A decision for the property owners creates much more uncertainty for interested parties, and could increase tension between risk managers and insurers, who will likely seek a release of coverage obligations when agreeing to fund EPA-selected remedies. Insurers are advised to take great care in any settlement language they agree to in funding hazardous waste remediation sites to ensure they do not take on unnecessary and extraordinary risk while also meeting the full scope of their coverage obligations. A decision for the property owners could also encourage more suits of this nature that may not have otherwise been filed due to the uncertainty of the place of common law and restoration damages claims within the CERCLA scheme.

Industrial actors, particularity those who, like ARCO, acquire legacy toxic sites, will be at risk for massive cleanups beyond that which will prevent a human health hazard (restoration damages claims do not require a cost/benefit analysis), and may not have adequate risk protection for previously completed sites, or for sites where restoration damages claims were not anticipated. This may require new litigation strategies, such as suing non-responsible landowners to obtain PRP designations from courts and/or regulators so that they must participate in negotiations with EPA, rather than file separate lawsuits in state court.

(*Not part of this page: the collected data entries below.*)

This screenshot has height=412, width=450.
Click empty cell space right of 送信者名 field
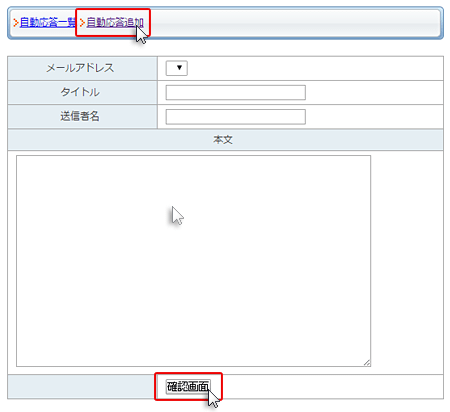374,117
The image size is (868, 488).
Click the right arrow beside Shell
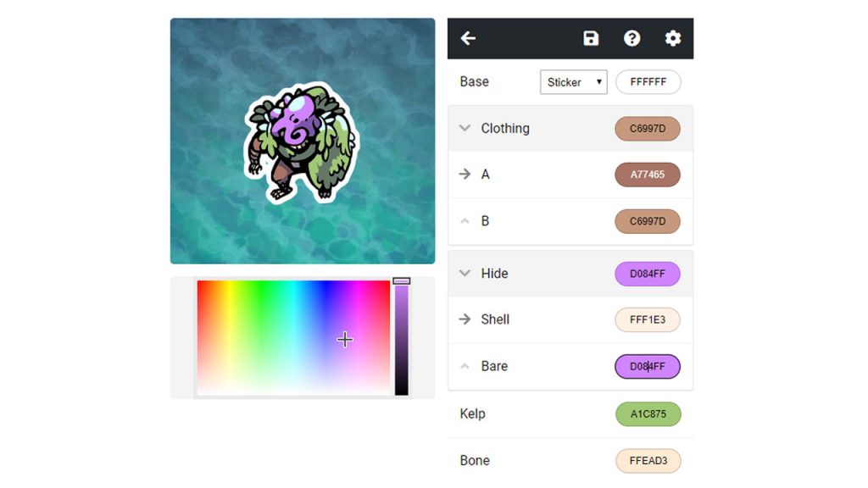465,319
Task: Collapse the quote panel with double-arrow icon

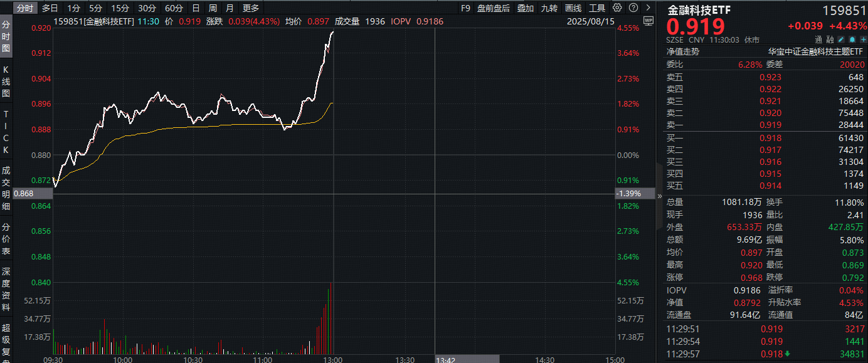Action: (x=659, y=195)
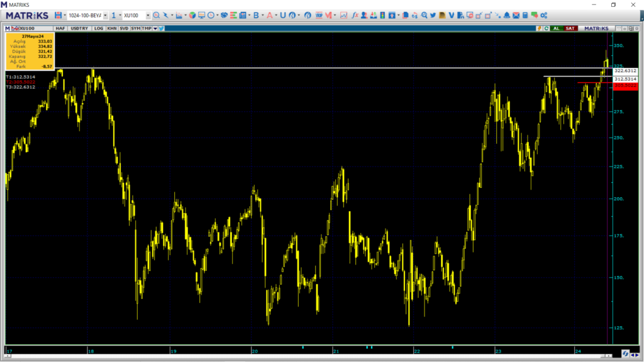The width and height of the screenshot is (644, 362).
Task: Click the magnifier search icon next to symbol box
Action: 157,15
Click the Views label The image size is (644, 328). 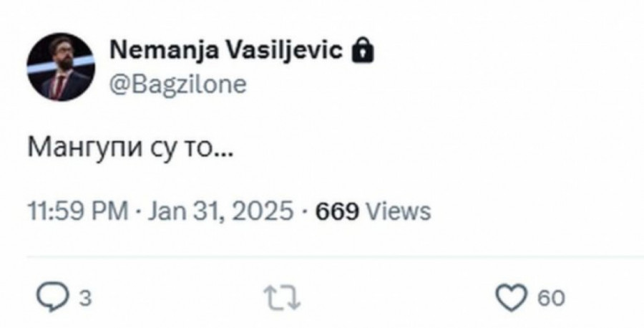(398, 212)
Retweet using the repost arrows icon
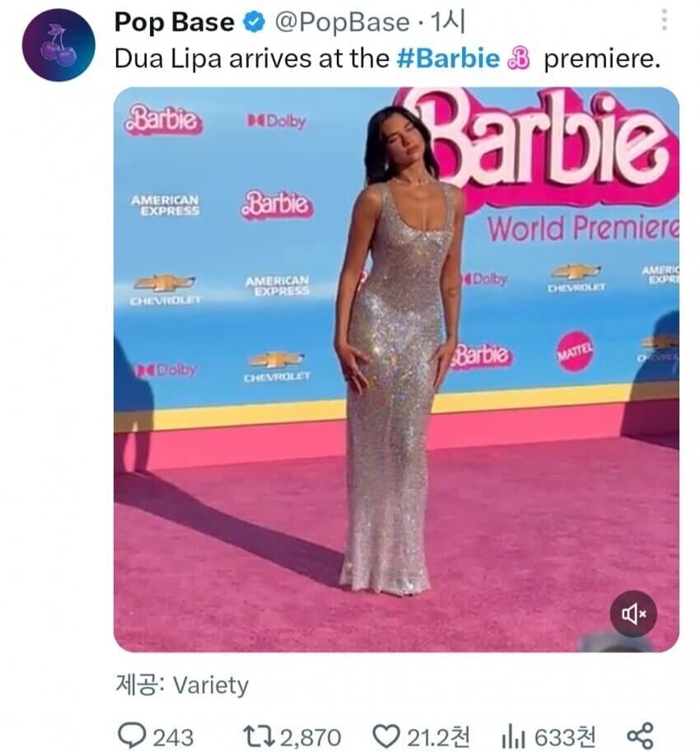Screen dimensions: 700x752 tap(259, 736)
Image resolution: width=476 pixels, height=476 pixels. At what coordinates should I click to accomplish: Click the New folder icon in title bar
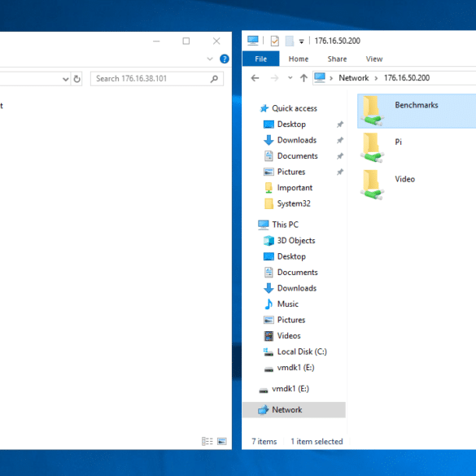(290, 41)
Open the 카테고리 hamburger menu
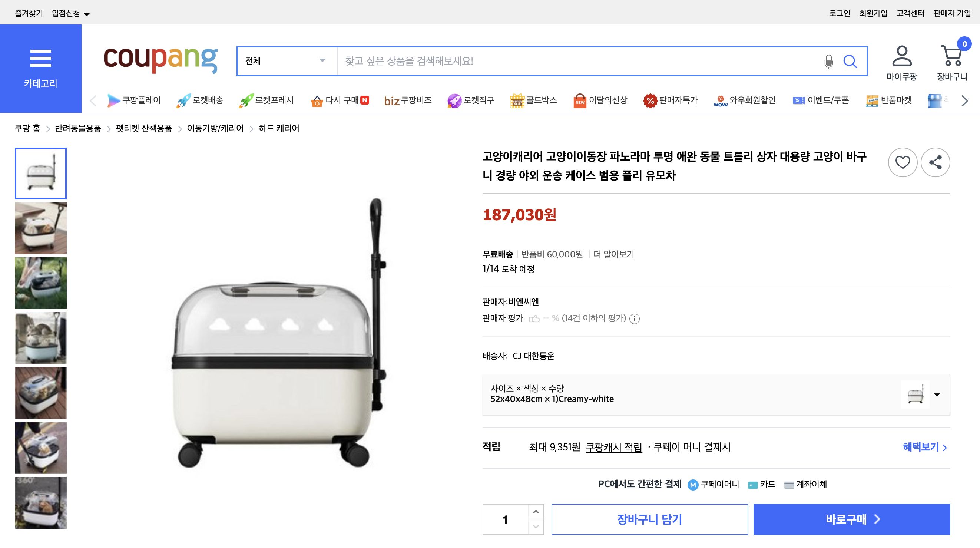 [40, 58]
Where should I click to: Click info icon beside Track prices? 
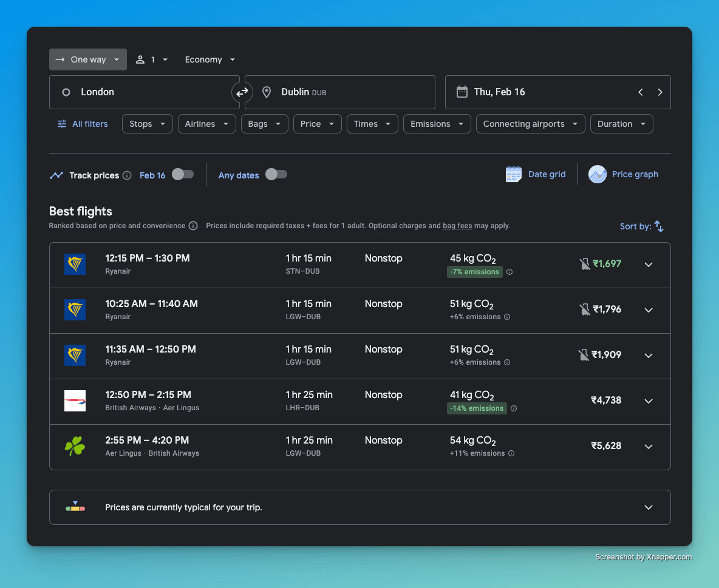(127, 175)
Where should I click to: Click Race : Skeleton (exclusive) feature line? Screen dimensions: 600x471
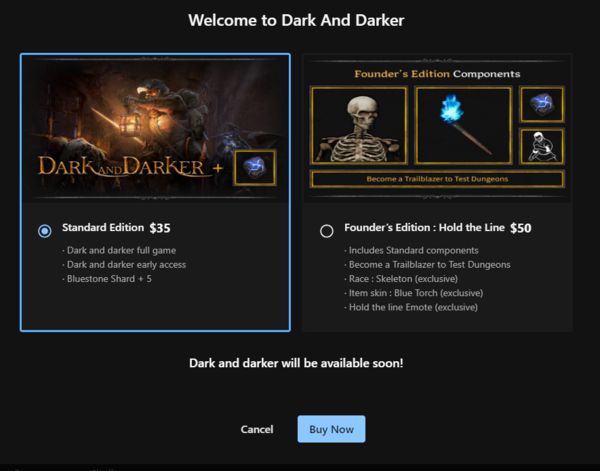pos(401,279)
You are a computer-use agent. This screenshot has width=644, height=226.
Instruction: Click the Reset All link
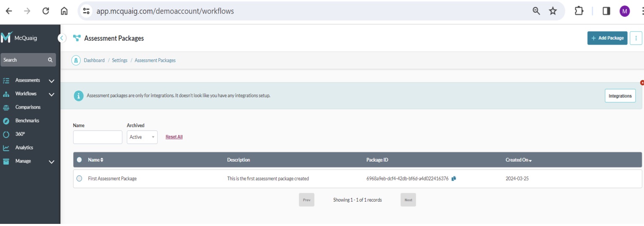click(x=174, y=137)
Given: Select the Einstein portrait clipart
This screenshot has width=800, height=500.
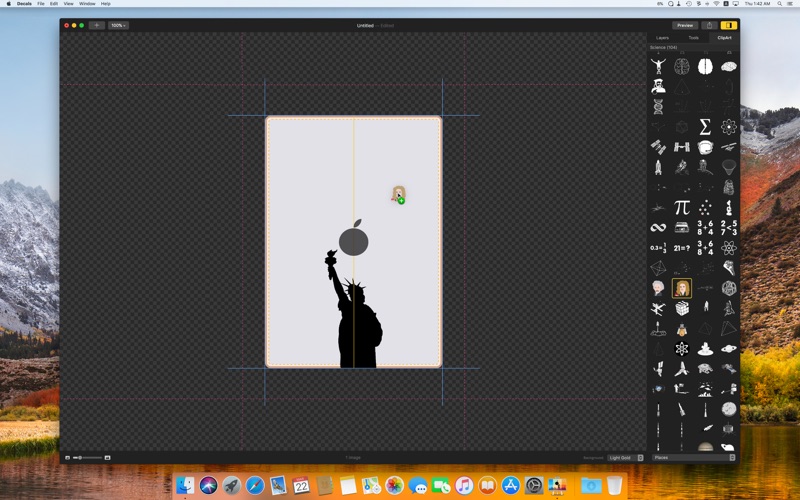Looking at the screenshot, I should tap(658, 288).
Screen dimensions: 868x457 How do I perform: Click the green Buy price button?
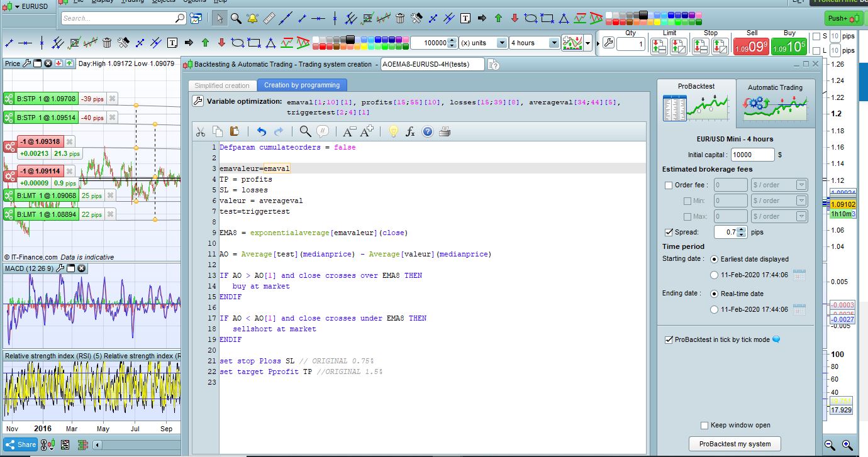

Any changes to the legal framework for CERCLA litigation will need to be assessed after the Supreme Court’s decision and specific reasoning has been revealed, and perhaps even the ultimate result of the restoration damages claim in a Montana trial court. For now, interested parties are strongly advised to monitor this litigation, and to consider strategies they can take now to ensure they receive adequate risk protection for their EPA or state regulator-approved cleanups and to consider strategies to address previously closed sites in the Supreme Court upholds the Montana decision.